Essa última semana, eu tenho estado com o choro engasgado. Tenho estado com muito engasgado. Muito e tanto que eu não sei se consigo organizar os pensamentos o suficiente para escrever. Vide o atraso na chegada dessa “cartinha” aí do outro lado.
Semana passada, recebi a triste notícia do falecimento do marido de uma amiga querida. Três filhos. Três meninos lindos da idade dos meus. Eu não consigo dimensionar o que seja a dor que ela está sentindo. Não consigo nem imaginar. É inimaginável, eu pensei. Inimaginável. Exceto...
Exceto que eu imagino. Muitas e muitas vezes eu já imaginei. Talvez porque a profissão do meu parceiro envolve risco de vida, eu pensei. E logo depois pensei que não. Porque não é só o meu parceiro que eu já imaginei perder. Já imaginei o que seria perder meus pais, meus filhos, meu irmão. O inimaginável? Eu já imaginei.
Não quero, claro, com isso dizer que a realidade crua e inescapável que a minha amiga hoje vive seja comparável a qualquer possível cenário imaginário do qual eu consigo me retirar num mero piscar de olhos. Não é isso. É que eu me peguei pensando, para além de se tratar de uma amiga e das similaridades das nossas vidas e da empatia naturalmente sentida diante do sofrimento de qualquer ser humano, mas principalmente de outra mãe, por que é tão fácil imaginar como seria perder quem amamos? Seria talvez porque o contrário do amor não seja o ódio nem a indiferença, e sim a morte?
Uma música do Leslie Odom Jr. (do musical Hamilton) me vem a mente. Ele canta: “O amor não discrimina entre os pecadores e os santos. Ele demanda e demanda e demanda e continuamos amando mesmo assim. Nós rimos e choramos e quebramos e cometemos nossos erros. E se há uma razão para eu estar ao lado dela, quando tantos tentaram, então estou disposto a esperar por isso. Estou disposto a esperar por isso.” Para duas estrofes depois cantar: “A morte não discrimina entre os pecadores e os santos. Ela demanda e demanda e demanda. E continuamos vivendo mesmo assim. Nós subimos e caímos e quebramos e cometemos nossos erros. E se há uma razão pela qual ainda estou vivo, quando todos que me amam morreram. Estou disposto a esperar por isso. Estou disposto a esperar por isso.”
Escute a música aqui:
Penso que, assim como na música, na vida, amor e morte não se contrapõem. Eles se justapõem. Ambos chegam e demandam, imunes a protestos, a planos, a sonhos e barganhas. Eles chegam desprovidos de pretensão. São o que são e estão entrelaçados. Todo amor que não sucumba a perda de seu ardor pelas mãos implacáveis do Tempo, seguirá o caminho de todos os outros amores que já existiram e sempre existirão. Seria então, a inevitabilidade da perda precisamente o que torna o amor um sentimento tão arrebatador? Seria o amor uma experiência abundante em vitalidade por conta da consciência que temos de sua perecibilidade? E não é curioso que nós tenhamos essa consciência de onde o amor nos leva e amemos mesmo assim?

Seção de dados

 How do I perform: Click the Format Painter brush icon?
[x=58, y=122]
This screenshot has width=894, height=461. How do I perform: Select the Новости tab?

Tarefa 1
Transcreva fielmente o trecho do texto sobre amor e morte de "Essa última semana, eu" até "pensei. Inimaginável. Exceto...".
Tarefa 2
Dê continuidade ao texto sobre amor e morte a partir do ponto em que ele para.
As linhas não têm nenhum papel aqui.

Resposta esperada 1
Essa última semana, eu tenho estado com o choro engasgado. Tenho estado com muito engasgado. Muito e tanto que eu não sei se consigo organizar os pensamentos o suficiente para escrever. Vide o atraso na chegada dessa “cartinha” aí do outro lado.
Semana passada, recebi a triste notícia do falecimento do marido de uma amiga querida. Três filhos. Três meninos lindos da idade dos meus. Eu não consigo dimensionar o que seja a dor que ela está sentindo. Não consigo nem imaginar. É inimaginável, eu pensei. Inimaginável. Exceto...

Resposta esperada 2
Me deparei com um post no Instagram essa semana que aguçou minha introspeção acerca deste assunto:
Nunca haverá outra você. Ou outra eu. Ou o outro parceiro, filho, mãe, pai. Nossos amores são constelações específicas de átomos que nunca existiram antes e nunca mais se repetirão na história do universo. E tão milagrosa quanto nossa teimosia em existir diante dessa probabilidade é a nossa teimosia em amar. E o que a gente faz com esse entendimento brutal de que tudo o que amamos é insubstituível, mas será perdido? Não tenho aqui a pretensão de trazer respostas, muito menos dessas clichês e triviais, mas eu defendo que, diante da inevitabilidade do fim, a única coisa que nos resta fazer é amar ainda mais e viver ainda melhor. Diante das esmagadoras probabilidades cósmicas da inexistência, que nós saibamos atrelar significado à nossa existência.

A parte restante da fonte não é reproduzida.